最高じゃん! 毎日、次から次へと新しい発見があるし、今ではゴミの分別なんかも全然問題ないよ。
――それは良かったです。新作『B: The Beginning THE IMAGE ALBUM』は、昨年8月発表の『Wall of Sound』から早い段階でのリリースとなりましたね。
本当に早いですね。アルバム『Wall of Sound』が発売したばかりで、オファーが来たときは作る気がゼロで断る気はマンマンでしたけど(笑)。2014年にリリースしたアルバム『インフェルノ』のツアーで70カ所くらいライブでまわって、そのあとに『Wall of Sound』をゆっくり集中して作っていたら、それが終わった瞬間に「新しいアルバムを作ってよ」と言われたので、ちょっとショックでした。でも、アニメ『B: TheBeginning』を観てインスパイアされて。
まずは主題歌の話だったから、大量な作業ではなかったけど、その主題歌が上手くいったので「全体的にゲストボーカリストを入れて作りましょう」と言われて、頑張ろうと思ったんです。やっぱりわざわざ僕を選んでくれたということに対して感謝の気持ちがあるから、とにかくガッカリさせたくなかったんです。みんなが参加してくれるということで、凄くエネルギーをもらいました。今ではやって良かったという気持ちに溢れています。非常に良い感じです。
――「自分のために」よりも「誰かのために」という方が良いものが生まれやすいのでしょうか。
前はエネルギーがあったから自分のために頑張ろうと思ったんだけど、今回はいっぱい良い人がいるから、みんなを喜ばせたいと思ったんです。初対面の方が多かったし、初対面っていいところ見せたいじゃん? それは良い影響となりました。

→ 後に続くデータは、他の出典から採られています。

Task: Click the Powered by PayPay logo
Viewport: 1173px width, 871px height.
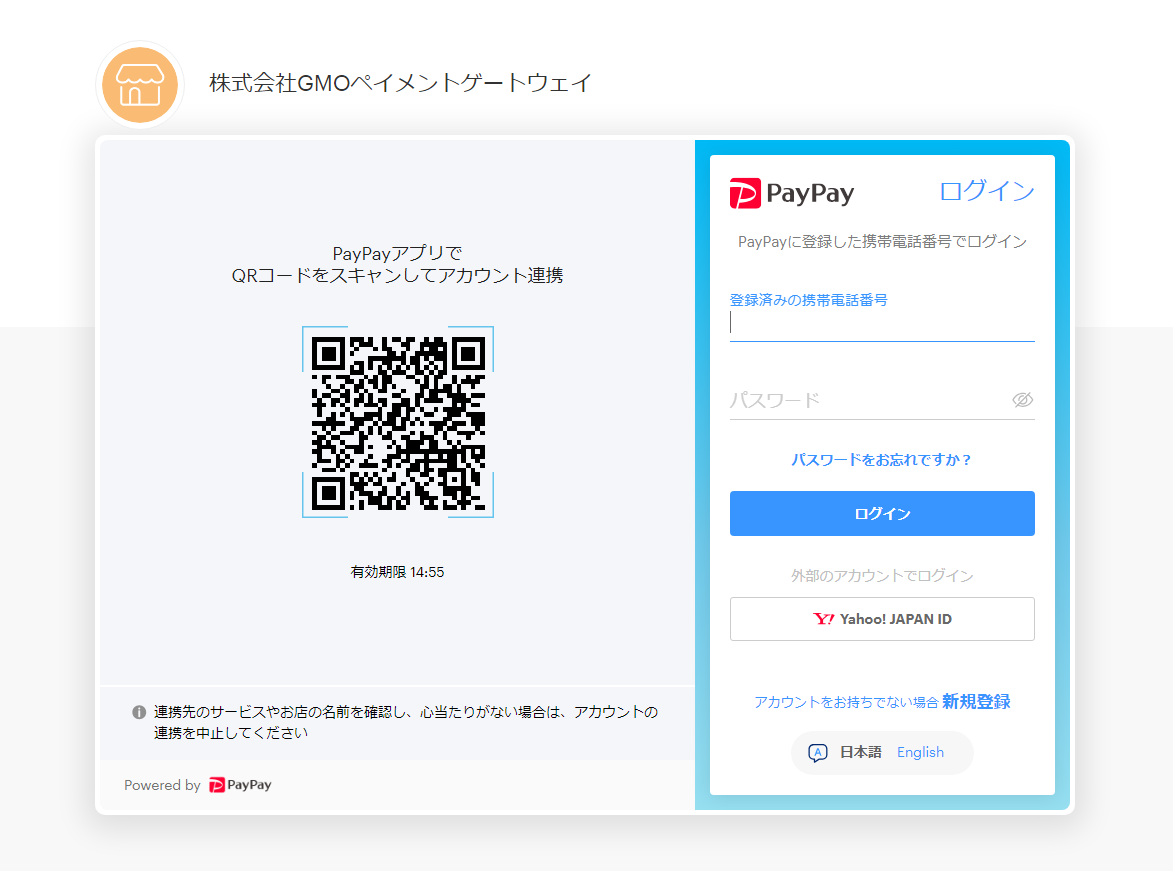Action: coord(239,785)
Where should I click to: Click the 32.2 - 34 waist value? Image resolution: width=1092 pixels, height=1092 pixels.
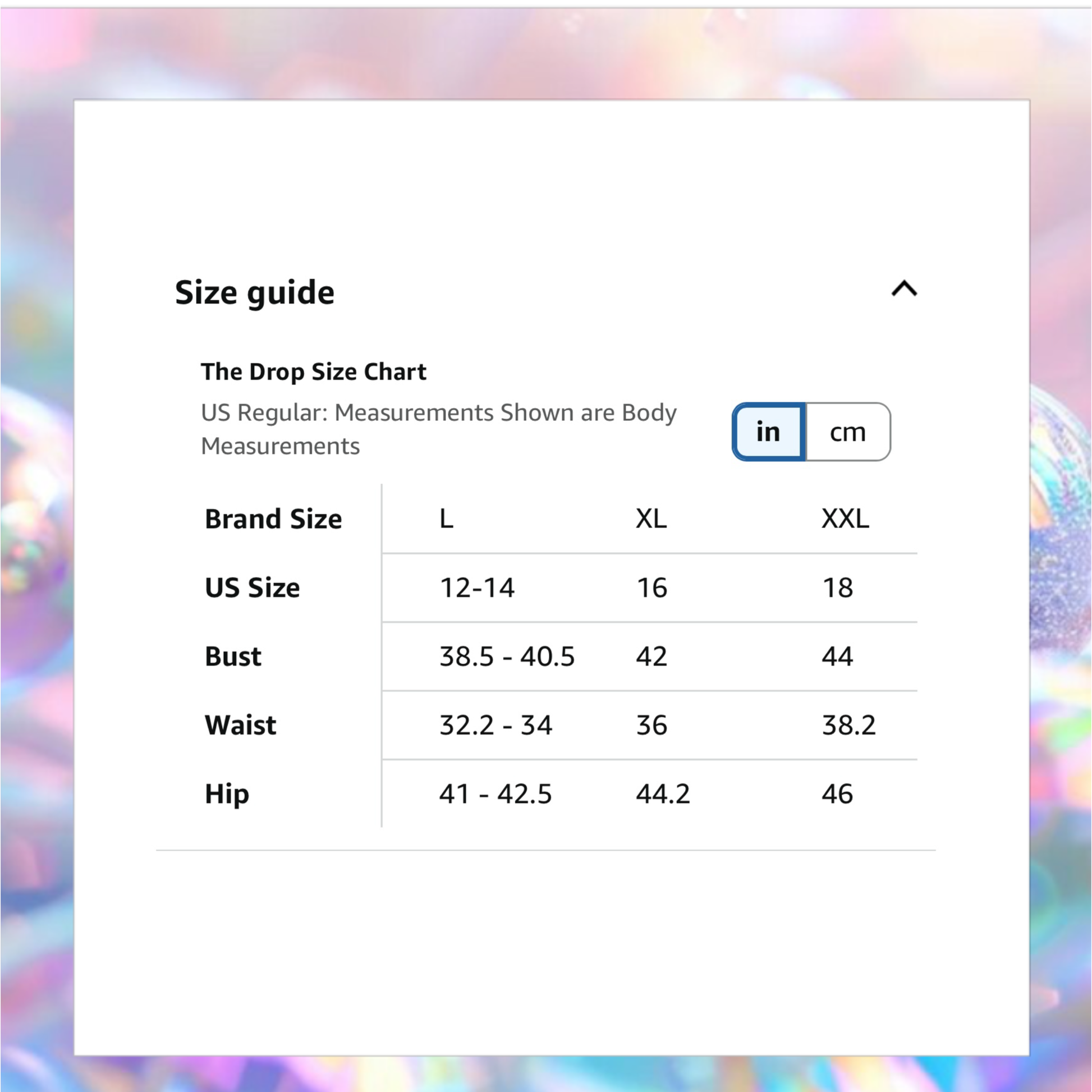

――多彩なゲストボーカルの方々はどのようにして決まっていたのでしょうか?
最初はMAN WITH A MISSIONのJean-Ken Johnnyで、主題歌「The Perfect World」を一緒に作りました。そのプロセスがなかなか良かったですね。僕はアニメのビデオを観て、自分の音楽を表現して、Jean-Ken Johnnyが自分の角度で歌詞を書いて歌ったんです。その2つの角度から同じアニメを観て、両方のイメージを1曲にしたという素晴らしいコラボレーションです。
それぞれの見方も音楽の作り方も違うから、全部同じ曲にするということは美味しいコンビネーションでした。だからもし同じようなコラボレーションで他のアーティストと一緒にできたら素晴らしいと思っていたので、そこからです。1人だけではなく、2人分味わえるんです。
――Jean-Ken Johnnyさんとは、もともと繋がりがあった?
いいえ、なかったです。僕はただのMAN WITH A MISSIONのファンです。初対面で会う前に、メールでたくさんやりとりをしました。曲の構成やいろんなアイディアを交換したので、実際に会ったのは最初のレコーディングの日だと思います。データのやりとりで彼の歌詞を見て。歌詞を英語で書いてくれたんです。彼は英語がペラペラなんですけど、一応僕が目を通して確認をして。
――実際に一緒にレコーディングをしてみていかがでしたか?
一緒に同じ部屋にいると更にアイディアが溢れるんです。スピーディーでしたね。彼が入るときには音源が全部出来ていて、その状態で彼が歌うんですけど、「この部分を倍の長さにしましょう」とか、またちょっと編曲をしたくなって。普通はそんな最後の段階で編集はしないんですけど、彼の声と彼の能力というか、何でもできるからアイディアが溢れ過ぎて…。ファンとして最高の時間だから、僕が聴きたいものが聴けるんです。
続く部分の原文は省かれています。